Home > Before Crown and Kingdom (Between Ink and Shadows #2)(8)

Before Crown and Kingdom (Between Ink and Shadows #2)(8)
Author: Melissa Wright

Nim’s voice was weak. “You put too much faith in me, Wesley. It is the king who will protect Inara. With Warrick at his side.”

Wesley’s mouth tweaked into a lopsided grin as if against his will. “Aye, my lady.” His finger tapped the ring that circled Nim’s own. “And who will stand at Warrick’s side?”

Her face went hot, and she had the startling urge to sit right where she stood. Fates, but she was a fool, time and again. Warrick was heir, not some courtier who might someday retire. He was to be king, and she—well, she had to have lost her mind to agree to marry him. “It’s ridiculous,” she argued. She really had not thought the scenario through. Surely, she’d planned to be dead by then, at the very least. “I can’t contemplate such a thing. Wes, please do not make me.”

He snickered. “As you wish, my lady. But I think you’ll make a quite dashing queen.”

Her gaze narrowed on him. “Dashing, is it? Are you working on my introduction?”

“Oh no, I’ve sorted that already,” he said with all seriousness. He straightened. “Her Ladyship Nimona Weston, Royal Constable and Adviser to the Seneschal…” His brows knitted together. “Or will it be Nimona Spenser, then?”

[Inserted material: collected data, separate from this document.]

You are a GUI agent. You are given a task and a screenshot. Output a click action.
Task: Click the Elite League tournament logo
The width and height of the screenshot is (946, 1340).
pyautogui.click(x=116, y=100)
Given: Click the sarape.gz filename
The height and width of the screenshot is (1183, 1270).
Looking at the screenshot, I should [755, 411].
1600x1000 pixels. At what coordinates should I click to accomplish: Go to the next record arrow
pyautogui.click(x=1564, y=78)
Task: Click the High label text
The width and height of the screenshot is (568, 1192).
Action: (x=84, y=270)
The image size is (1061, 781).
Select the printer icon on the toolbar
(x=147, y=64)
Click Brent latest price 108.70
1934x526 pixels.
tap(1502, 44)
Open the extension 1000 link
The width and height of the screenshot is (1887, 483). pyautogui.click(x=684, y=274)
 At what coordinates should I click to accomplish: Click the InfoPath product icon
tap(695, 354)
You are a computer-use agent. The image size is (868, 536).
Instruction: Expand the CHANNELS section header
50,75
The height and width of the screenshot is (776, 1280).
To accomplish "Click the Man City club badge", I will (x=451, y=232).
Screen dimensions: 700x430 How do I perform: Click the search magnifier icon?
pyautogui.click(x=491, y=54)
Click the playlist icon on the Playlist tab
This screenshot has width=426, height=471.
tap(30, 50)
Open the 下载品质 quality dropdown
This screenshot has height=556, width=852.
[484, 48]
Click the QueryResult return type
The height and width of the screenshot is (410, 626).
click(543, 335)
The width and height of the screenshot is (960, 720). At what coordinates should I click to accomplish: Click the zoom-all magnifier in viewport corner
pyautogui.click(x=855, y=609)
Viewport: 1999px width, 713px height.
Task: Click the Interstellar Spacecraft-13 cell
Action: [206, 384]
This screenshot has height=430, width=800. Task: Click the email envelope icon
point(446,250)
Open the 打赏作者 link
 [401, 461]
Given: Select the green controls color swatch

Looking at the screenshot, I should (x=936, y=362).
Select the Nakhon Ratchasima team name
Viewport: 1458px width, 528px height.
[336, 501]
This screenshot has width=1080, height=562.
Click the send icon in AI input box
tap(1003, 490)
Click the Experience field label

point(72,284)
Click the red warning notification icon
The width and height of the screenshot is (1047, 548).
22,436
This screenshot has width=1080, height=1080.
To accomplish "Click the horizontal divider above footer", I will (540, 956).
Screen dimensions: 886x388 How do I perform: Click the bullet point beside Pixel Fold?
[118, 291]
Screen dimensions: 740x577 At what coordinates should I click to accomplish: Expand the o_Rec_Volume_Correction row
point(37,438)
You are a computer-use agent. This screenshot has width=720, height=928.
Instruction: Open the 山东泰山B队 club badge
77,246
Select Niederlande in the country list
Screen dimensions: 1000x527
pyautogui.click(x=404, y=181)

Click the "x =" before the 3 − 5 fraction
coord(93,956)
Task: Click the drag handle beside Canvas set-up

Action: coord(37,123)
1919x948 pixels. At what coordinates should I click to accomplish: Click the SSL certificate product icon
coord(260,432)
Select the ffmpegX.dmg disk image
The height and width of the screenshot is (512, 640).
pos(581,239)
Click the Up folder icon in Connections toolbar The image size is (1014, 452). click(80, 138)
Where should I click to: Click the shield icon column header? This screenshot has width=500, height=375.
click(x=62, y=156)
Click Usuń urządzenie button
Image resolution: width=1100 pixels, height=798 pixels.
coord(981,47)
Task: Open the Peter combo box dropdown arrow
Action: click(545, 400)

“Please stop, Wesley. I feel as if I might be sick.”

“It could be worse.” He raised a shoulder in a shrug. “You at least have some chance of setting things to right.”

Nim’s heart squeezed. Wesley’s parents had made sacrifices, as hers had, in the hopes that the boy would someday become a great swordsman. But he had been left with nothing but an aversion to blades, unable to wield the magic-bought sword which had cost those he loved their lives. It was the kind of perversion bargains usually brought, stealing away the very thing a person wanted in a way they didn’t expect, a subversion of the terms. “Because of you,” Nim said, “I am able to live. The sword they bargained for allowed me to best Calum. And you at my side was all that helped me through. This is ours, Wes. This chance belongs to both of us.”

His hazel eyes came to hers. “I owe you for that as well.” He held a gloved hand up to her. “It was Calum who wound these scars through my hands, Calum who stole my ability to use the sword. He’s locked away now. Thanks to you, I feel safe even when Warrick is not at my side.”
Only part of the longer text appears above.